Comité catholique contre la faim et pour le développement-Terre Solidaire
En effet, à la suite de la COP 23 à Berlin, fin 2017, a été créé un groupe de travail agriculture et climat et, parallèlement, ont surgi des initiatives impliquant des acteurs privés et étatiques : l’Alliance globale pour une agriculture intelligente face au climat (Global alliance for climate-smart agriculture, Gacsa), le projet « 4 pour 1000 », ou encore l’initiative pour l’Adaptation de l’agriculture africaine (AAA). Ces sujets étaient aussi au coeur des discussions de la conférence internationale annuelle de l’Onu sur le climat, la COP 24, qui s’est tenue en Pologne au mois de décembre 2019.
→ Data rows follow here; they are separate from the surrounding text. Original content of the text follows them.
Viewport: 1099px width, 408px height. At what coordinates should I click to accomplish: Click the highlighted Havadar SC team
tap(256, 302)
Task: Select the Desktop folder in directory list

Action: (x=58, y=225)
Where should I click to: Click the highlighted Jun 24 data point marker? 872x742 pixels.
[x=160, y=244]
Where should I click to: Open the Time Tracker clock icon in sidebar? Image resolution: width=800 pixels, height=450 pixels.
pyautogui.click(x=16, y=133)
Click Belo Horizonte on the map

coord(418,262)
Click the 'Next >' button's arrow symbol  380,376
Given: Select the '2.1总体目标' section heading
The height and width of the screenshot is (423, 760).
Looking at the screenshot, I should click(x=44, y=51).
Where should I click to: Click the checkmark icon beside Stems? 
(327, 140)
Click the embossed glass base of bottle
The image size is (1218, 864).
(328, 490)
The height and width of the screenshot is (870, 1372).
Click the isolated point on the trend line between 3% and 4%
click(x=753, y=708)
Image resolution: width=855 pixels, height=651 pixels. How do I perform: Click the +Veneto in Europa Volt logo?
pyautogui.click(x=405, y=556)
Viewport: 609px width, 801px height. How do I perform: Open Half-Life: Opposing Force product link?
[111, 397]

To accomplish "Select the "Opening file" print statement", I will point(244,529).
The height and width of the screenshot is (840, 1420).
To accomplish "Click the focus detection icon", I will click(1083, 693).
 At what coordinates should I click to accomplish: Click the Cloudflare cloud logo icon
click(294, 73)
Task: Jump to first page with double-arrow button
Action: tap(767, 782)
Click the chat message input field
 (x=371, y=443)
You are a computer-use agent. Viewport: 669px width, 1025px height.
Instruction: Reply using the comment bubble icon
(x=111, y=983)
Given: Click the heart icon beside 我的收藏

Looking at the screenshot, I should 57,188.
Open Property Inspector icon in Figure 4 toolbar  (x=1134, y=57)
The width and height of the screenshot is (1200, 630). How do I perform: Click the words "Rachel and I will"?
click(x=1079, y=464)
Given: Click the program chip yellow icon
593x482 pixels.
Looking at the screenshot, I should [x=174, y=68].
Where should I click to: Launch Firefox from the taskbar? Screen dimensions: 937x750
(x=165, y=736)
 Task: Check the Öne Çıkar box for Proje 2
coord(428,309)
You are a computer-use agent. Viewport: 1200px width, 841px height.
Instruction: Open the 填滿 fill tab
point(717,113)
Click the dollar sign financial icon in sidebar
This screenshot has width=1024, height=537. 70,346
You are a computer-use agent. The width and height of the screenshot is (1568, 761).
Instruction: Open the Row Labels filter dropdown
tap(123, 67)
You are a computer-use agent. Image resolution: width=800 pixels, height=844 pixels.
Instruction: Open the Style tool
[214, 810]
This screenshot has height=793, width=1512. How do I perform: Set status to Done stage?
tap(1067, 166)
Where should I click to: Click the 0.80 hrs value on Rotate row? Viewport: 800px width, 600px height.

Pour l’ONG française CCFD-Terre Solidaire, « le scénario à redouter est que la hausse de la population mondiale serve d’alibi à une vision productiviste qui n’a en rien résolu le problème de la malnutrition jusqu’à présent. Et que, in fine, la contribution massive des sols agricoles au stockage du CO2 soit présentée comme incontournable. Ce qui signifierait un recours accru à une agro-industrie, dont on connaît les dégâts sociaux et environnementaux »(5).
Voilà un autre son de cloche sur les conséquences socio-économiques des changements climatiques sur l’agriculture. Cela pose une question : faut-il sacrifier la souveraineté alimentaire, les droits des paysans et la préservation des ressources naturelles sur l’autel de la lutte contre les dérèglements climatiques ?
Une fois encore, le problème ne sera pas tant les solutions technologiques possibles, que la volonté politique de les mettre en oeuvre dans un cadre durable pour l’Afrique.